◆ Records supplied ◆
* * *

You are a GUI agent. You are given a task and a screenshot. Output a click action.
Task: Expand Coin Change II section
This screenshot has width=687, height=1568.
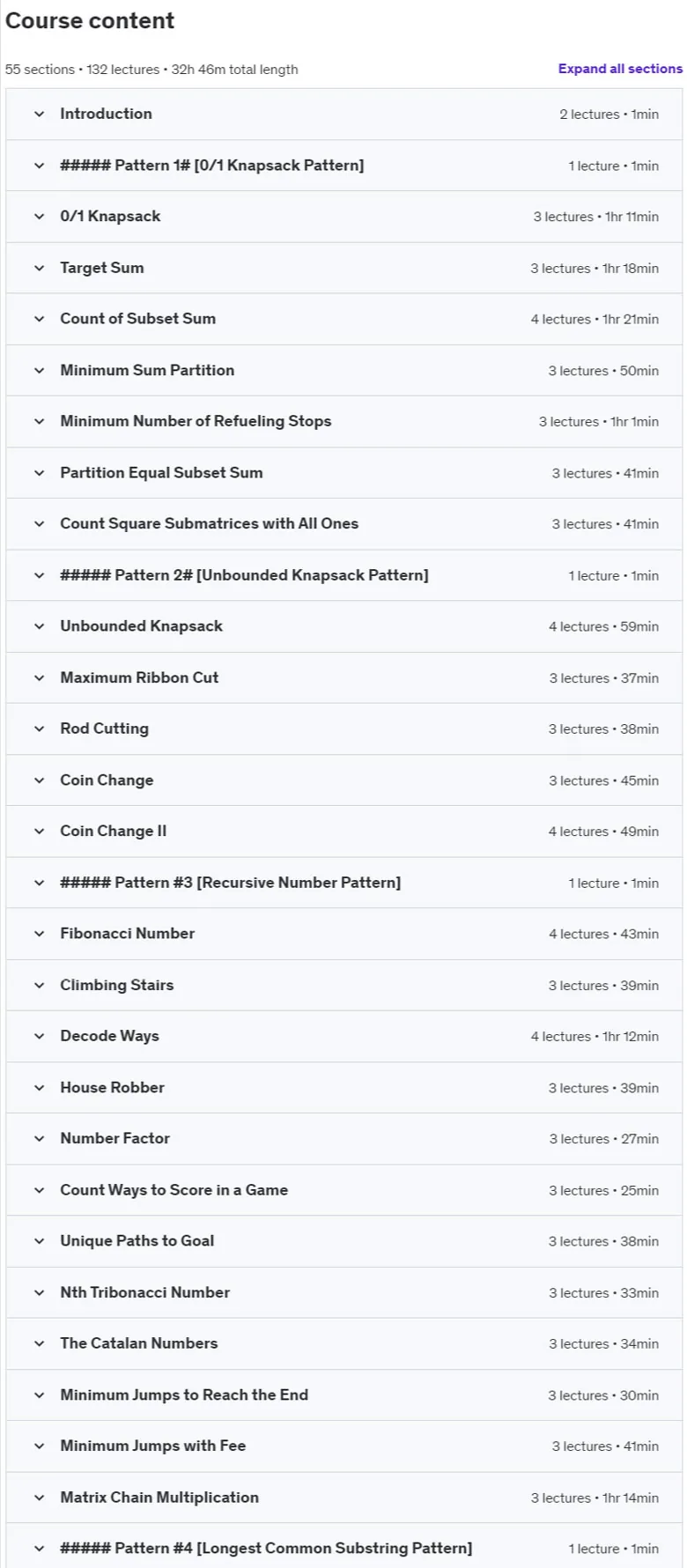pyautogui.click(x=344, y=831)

* * *

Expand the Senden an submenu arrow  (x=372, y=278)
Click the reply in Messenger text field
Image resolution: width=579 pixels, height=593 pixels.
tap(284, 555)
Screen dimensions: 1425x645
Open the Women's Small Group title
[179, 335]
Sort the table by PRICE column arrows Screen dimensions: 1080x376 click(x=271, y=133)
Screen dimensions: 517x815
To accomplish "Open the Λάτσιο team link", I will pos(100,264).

* * *

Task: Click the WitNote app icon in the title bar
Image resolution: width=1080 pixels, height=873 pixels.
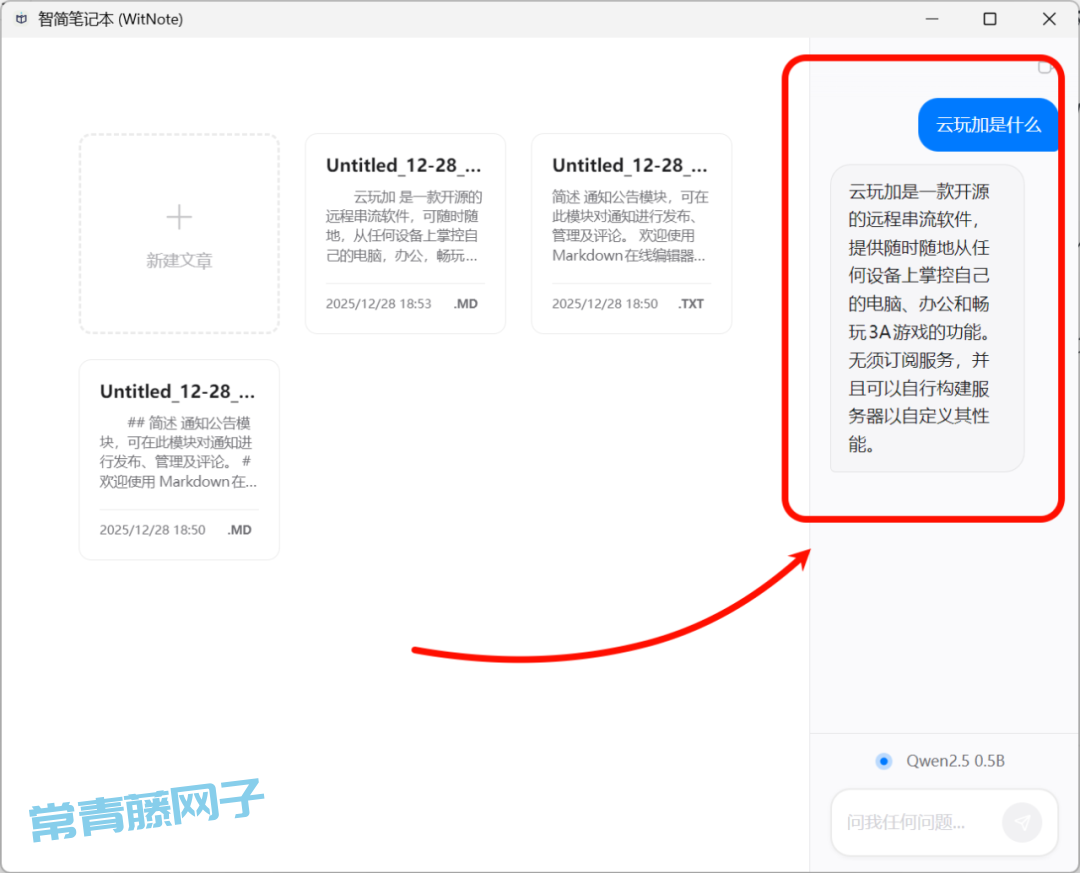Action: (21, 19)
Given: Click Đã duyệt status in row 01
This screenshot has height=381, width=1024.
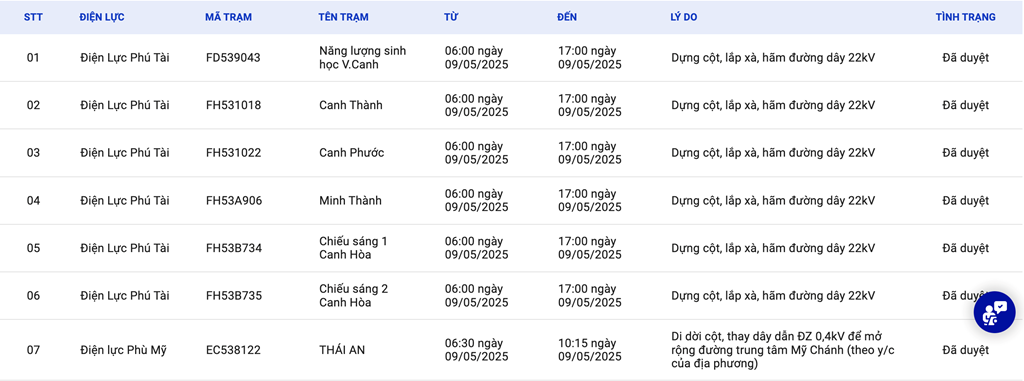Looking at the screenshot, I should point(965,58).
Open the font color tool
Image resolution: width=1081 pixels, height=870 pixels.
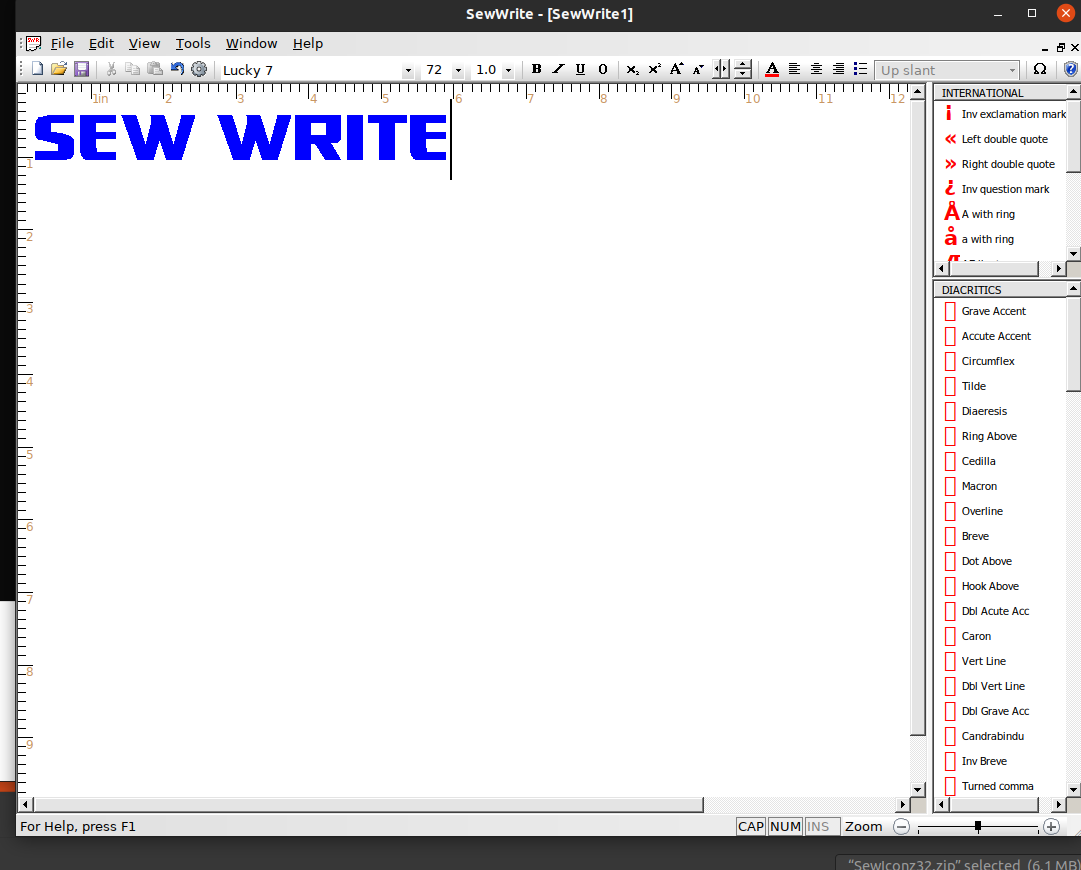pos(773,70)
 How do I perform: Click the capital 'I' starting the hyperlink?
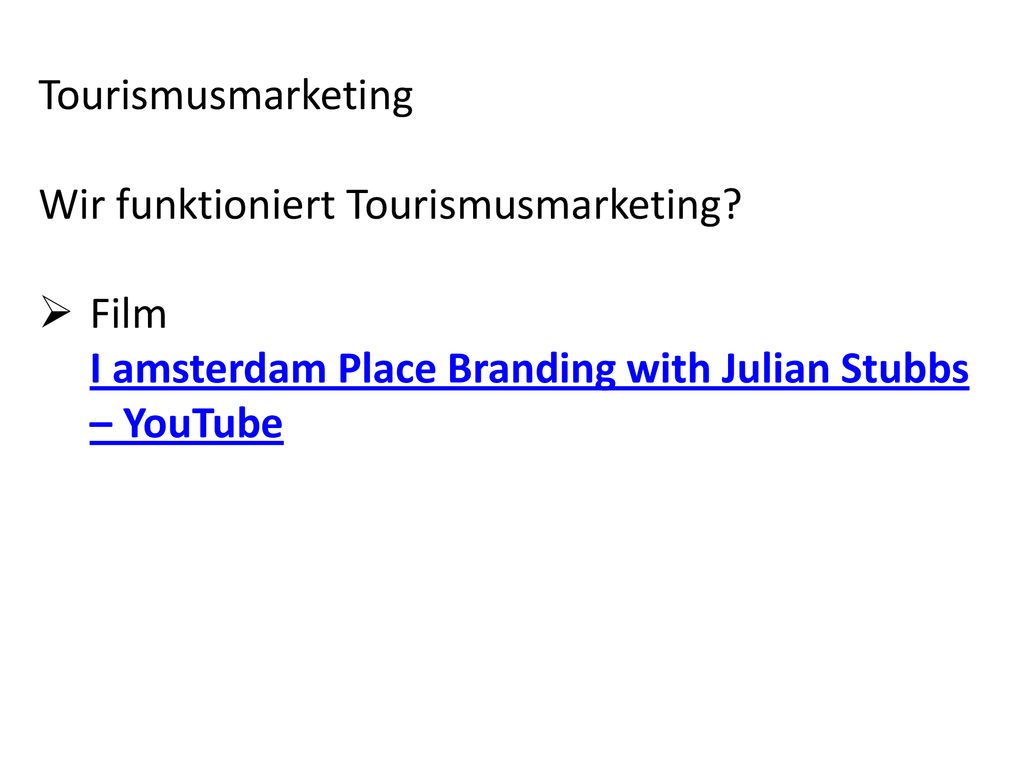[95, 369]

* * *

◆ What you need to do ◆
Where a line of the entries above holds the word "dimensions", return that line.

◆ Result of this exercise ◆
Screen dimensions: 1425x645
Sort the table by PRICE column arrows Screen dimensions: 1080x376 click(x=271, y=133)
Screen dimensions: 517x815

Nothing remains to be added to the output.